— EXERCISE REQUIREMENTS —
Carry over every entry exactly as it appears in the records.

— DATASET ENTRIES —

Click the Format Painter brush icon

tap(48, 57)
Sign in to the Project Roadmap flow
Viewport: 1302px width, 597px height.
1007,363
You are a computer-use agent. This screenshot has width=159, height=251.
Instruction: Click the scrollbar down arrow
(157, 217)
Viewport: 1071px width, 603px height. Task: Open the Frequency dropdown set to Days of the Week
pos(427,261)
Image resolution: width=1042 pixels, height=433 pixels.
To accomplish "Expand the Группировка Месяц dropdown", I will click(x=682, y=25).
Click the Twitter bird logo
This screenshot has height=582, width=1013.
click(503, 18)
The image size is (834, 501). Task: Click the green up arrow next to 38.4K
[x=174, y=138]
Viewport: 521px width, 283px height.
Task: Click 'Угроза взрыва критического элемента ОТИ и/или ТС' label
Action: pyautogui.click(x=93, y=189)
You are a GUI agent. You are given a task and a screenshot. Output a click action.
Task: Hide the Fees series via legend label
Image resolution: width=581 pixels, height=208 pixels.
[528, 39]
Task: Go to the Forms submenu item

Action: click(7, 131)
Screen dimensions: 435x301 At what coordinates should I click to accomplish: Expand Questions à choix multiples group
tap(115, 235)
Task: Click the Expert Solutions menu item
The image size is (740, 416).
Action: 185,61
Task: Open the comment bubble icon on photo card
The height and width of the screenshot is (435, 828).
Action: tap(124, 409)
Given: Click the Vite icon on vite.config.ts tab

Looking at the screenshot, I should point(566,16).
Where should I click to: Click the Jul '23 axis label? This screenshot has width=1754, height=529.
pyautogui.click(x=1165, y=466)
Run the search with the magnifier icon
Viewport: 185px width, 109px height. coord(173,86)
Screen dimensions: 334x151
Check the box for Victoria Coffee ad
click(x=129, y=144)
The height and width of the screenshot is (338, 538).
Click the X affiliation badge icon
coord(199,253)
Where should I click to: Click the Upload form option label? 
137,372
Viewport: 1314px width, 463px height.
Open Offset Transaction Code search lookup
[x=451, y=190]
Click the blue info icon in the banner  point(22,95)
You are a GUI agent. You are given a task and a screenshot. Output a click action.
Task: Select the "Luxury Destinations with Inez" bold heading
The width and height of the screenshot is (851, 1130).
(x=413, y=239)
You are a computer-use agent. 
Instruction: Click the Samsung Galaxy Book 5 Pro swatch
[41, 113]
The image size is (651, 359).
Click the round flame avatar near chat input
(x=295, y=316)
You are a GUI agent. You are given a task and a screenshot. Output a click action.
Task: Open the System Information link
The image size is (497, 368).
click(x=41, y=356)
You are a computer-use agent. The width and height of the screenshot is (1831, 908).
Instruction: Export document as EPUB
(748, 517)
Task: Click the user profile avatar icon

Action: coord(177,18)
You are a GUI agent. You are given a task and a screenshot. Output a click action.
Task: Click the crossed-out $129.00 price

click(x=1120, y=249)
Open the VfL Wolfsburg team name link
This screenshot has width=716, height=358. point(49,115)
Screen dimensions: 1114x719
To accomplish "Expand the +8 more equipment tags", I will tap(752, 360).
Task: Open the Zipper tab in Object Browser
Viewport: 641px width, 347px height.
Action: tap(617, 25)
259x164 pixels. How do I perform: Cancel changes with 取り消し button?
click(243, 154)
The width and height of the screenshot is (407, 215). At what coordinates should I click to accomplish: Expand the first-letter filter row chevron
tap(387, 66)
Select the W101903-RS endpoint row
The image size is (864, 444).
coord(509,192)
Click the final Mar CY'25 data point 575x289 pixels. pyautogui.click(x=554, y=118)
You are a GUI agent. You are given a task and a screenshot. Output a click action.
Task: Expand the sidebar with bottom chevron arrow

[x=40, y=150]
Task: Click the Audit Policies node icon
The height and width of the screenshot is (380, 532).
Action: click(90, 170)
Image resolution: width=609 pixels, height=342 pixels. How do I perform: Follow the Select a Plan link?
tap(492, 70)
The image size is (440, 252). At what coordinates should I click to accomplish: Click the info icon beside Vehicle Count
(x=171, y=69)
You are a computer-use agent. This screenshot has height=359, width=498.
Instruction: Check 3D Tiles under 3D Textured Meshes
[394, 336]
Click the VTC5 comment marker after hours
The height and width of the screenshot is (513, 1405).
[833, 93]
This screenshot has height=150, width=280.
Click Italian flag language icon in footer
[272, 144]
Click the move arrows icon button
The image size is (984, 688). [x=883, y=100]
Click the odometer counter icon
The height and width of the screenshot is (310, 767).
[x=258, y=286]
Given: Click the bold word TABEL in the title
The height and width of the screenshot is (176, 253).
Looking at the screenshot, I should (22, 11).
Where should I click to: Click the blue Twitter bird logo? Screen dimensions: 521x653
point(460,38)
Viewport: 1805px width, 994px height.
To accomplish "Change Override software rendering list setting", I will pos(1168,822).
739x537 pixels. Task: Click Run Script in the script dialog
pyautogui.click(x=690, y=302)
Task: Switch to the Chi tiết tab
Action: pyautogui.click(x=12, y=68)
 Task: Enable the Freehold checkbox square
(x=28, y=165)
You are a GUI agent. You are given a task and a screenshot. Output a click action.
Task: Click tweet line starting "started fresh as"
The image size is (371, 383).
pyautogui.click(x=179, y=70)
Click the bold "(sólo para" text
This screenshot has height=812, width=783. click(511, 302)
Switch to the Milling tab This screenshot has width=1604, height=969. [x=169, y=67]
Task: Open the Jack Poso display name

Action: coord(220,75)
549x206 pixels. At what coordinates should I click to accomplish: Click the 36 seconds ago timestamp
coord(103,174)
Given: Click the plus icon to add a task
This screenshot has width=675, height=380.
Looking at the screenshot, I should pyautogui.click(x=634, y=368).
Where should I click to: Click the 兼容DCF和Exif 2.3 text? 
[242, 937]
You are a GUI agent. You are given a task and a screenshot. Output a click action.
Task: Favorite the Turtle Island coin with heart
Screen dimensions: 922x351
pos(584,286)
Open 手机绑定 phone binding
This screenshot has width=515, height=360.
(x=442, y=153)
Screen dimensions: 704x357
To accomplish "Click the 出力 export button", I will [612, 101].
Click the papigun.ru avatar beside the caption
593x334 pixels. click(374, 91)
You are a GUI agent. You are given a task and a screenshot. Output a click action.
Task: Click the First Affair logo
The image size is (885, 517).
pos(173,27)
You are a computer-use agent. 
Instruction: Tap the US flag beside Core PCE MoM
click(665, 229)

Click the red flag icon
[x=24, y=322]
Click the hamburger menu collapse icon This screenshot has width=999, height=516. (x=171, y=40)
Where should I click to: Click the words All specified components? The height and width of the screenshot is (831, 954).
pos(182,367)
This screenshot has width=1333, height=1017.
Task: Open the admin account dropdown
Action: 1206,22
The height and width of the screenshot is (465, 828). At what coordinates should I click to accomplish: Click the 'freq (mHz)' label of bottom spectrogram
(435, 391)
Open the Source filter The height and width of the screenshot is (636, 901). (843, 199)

— TASK RESULT —
Click the Format Painter brush icon

tap(48, 57)
Sign in to the Project Roadmap flow
Viewport: 1302px width, 597px height.
1007,363
You are a computer-use agent. This screenshot has width=159, height=251.
Instruction: Click the scrollbar down arrow
(157, 217)
Viewport: 1071px width, 603px height. Task: Open the Frequency dropdown set to Days of the Week
pos(427,261)
Image resolution: width=1042 pixels, height=433 pixels.
To accomplish "Expand the Группировка Месяц dropdown", I will click(x=682, y=25).
Click the Twitter bird logo
This screenshot has height=582, width=1013.
click(503, 18)
The image size is (834, 501). Task: Click the green up arrow next to 38.4K
[x=174, y=138]
Viewport: 521px width, 283px height.
Task: Click 'Угроза взрыва критического элемента ОТИ и/или ТС' label
Action: pyautogui.click(x=93, y=189)
You are a GUI agent. You are given a task and a screenshot. Output a click action.
Task: Hide the Fees series via legend label
Image resolution: width=581 pixels, height=208 pixels.
[528, 39]
Task: Go to the Forms submenu item

Action: click(7, 131)
Screen dimensions: 435x301 At what coordinates should I click to accomplish: Expand Questions à choix multiples group
tap(115, 235)
Task: Click the Expert Solutions menu item
The image size is (740, 416).
Action: 185,61
Task: Open the comment bubble icon on photo card
The height and width of the screenshot is (435, 828).
Action: tap(124, 409)
Given: Click the Vite icon on vite.config.ts tab

Looking at the screenshot, I should point(566,16).
Where should I click to: Click the Jul '23 axis label? This screenshot has width=1754, height=529.
pyautogui.click(x=1165, y=466)
Run the search with the magnifier icon
Viewport: 185px width, 109px height. coord(173,86)
Screen dimensions: 334x151
Check the box for Victoria Coffee ad
click(x=129, y=144)
The height and width of the screenshot is (338, 538).
Click the X affiliation badge icon
coord(199,253)
Where should I click to: Click the Upload form option label? 
137,372
Viewport: 1314px width, 463px height.
Open Offset Transaction Code search lookup
[x=451, y=190]
Click the blue info icon in the banner  point(22,95)
You are a GUI agent. You are given a task and a screenshot. Output a click action.
Task: Select the "Luxury Destinations with Inez" bold heading
The width and height of the screenshot is (851, 1130).
(x=413, y=239)
You are a computer-use agent. 
Instruction: Click the Samsung Galaxy Book 5 Pro swatch
[41, 113]
The image size is (651, 359).
Click the round flame avatar near chat input
(x=295, y=316)
You are a GUI agent. You are given a task and a screenshot. Output a click action.
Task: Open the System Information link
The image size is (497, 368).
click(x=41, y=356)
You are a computer-use agent. The width and height of the screenshot is (1831, 908).
Instruction: Export document as EPUB
(748, 517)
Task: Click the user profile avatar icon

Action: coord(177,18)
You are a GUI agent. You are given a task and a screenshot. Output a click action.
Task: Click the crossed-out $129.00 price

click(x=1120, y=249)
Open the VfL Wolfsburg team name link
This screenshot has width=716, height=358. point(49,115)
Screen dimensions: 1114x719
To accomplish "Expand the +8 more equipment tags", I will tap(752, 360).
Task: Open the Zipper tab in Object Browser
Viewport: 641px width, 347px height.
Action: tap(617, 25)
259x164 pixels. How do I perform: Cancel changes with 取り消し button?
click(243, 154)
The width and height of the screenshot is (407, 215). At what coordinates should I click to accomplish: Expand the first-letter filter row chevron
tap(387, 66)
Select the W101903-RS endpoint row
The image size is (864, 444).
coord(509,192)
Click the final Mar CY'25 data point 575x289 pixels. pyautogui.click(x=554, y=118)
You are a GUI agent. You are given a task and a screenshot. Output a click action.
Task: Expand the sidebar with bottom chevron arrow

[x=40, y=150]
Task: Click the Audit Policies node icon
The height and width of the screenshot is (380, 532).
Action: click(90, 170)
Image resolution: width=609 pixels, height=342 pixels. How do I perform: Follow the Select a Plan link?
tap(492, 70)
The image size is (440, 252). At what coordinates should I click to accomplish: Click the info icon beside Vehicle Count
(x=171, y=69)
You are a computer-use agent. This screenshot has height=359, width=498.
Instruction: Check 3D Tiles under 3D Textured Meshes
[394, 336]
Click the VTC5 comment marker after hours
The height and width of the screenshot is (513, 1405).
[833, 93]
This screenshot has height=150, width=280.
Click Italian flag language icon in footer
[272, 144]
Click the move arrows icon button
The image size is (984, 688). [x=883, y=100]
Click the odometer counter icon
The height and width of the screenshot is (310, 767).
[x=258, y=286]
Given: Click the bold word TABEL in the title
The height and width of the screenshot is (176, 253).
Looking at the screenshot, I should (22, 11).
Where should I click to: Click the blue Twitter bird logo? Screen dimensions: 521x653
point(460,38)
Viewport: 1805px width, 994px height.
To accomplish "Change Override software rendering list setting", I will pos(1168,822).
739x537 pixels. Task: Click Run Script in the script dialog
pyautogui.click(x=690, y=302)
Task: Switch to the Chi tiết tab
Action: pyautogui.click(x=12, y=68)
 Task: Enable the Freehold checkbox square
(x=28, y=165)
You are a GUI agent. You are given a task and a screenshot. Output a click action.
Task: Click tweet line starting "started fresh as"
The image size is (371, 383).
pyautogui.click(x=179, y=70)
Click the bold "(sólo para" text
This screenshot has height=812, width=783. click(511, 302)
Switch to the Milling tab This screenshot has width=1604, height=969. [x=169, y=67]
Task: Open the Jack Poso display name

Action: coord(220,75)
549x206 pixels. At what coordinates should I click to accomplish: Click the 36 seconds ago timestamp
coord(103,174)
Given: Click the plus icon to add a task
This screenshot has width=675, height=380.
Looking at the screenshot, I should pyautogui.click(x=634, y=368).
Where should I click to: Click the 兼容DCF和Exif 2.3 text? 
[242, 937]
You are a GUI agent. You are given a task and a screenshot. Output a click action.
Task: Favorite the Turtle Island coin with heart
Screen dimensions: 922x351
pos(584,286)
Open 手机绑定 phone binding
This screenshot has width=515, height=360.
(x=442, y=153)
Screen dimensions: 704x357
To accomplish "Click the 出力 export button", I will [612, 101].
Click the papigun.ru avatar beside the caption
593x334 pixels. click(374, 91)
You are a GUI agent. You are given a task and a screenshot. Output a click action.
Task: Click the First Affair logo
The image size is (885, 517).
pos(173,27)
You are a computer-use agent. 
Instruction: Tap the US flag beside Core PCE MoM
click(665, 229)

Click the red flag icon
[x=24, y=322]
Click the hamburger menu collapse icon This screenshot has width=999, height=516. (x=171, y=40)
Where should I click to: Click the words All specified components? The height and width of the screenshot is (831, 954).
pos(182,367)
This screenshot has width=1333, height=1017.
Task: Open the admin account dropdown
Action: 1206,22
The height and width of the screenshot is (465, 828). At what coordinates should I click to accomplish: Click the 'freq (mHz)' label of bottom spectrogram
(435, 391)
Open the Source filter The height and width of the screenshot is (636, 901). (843, 199)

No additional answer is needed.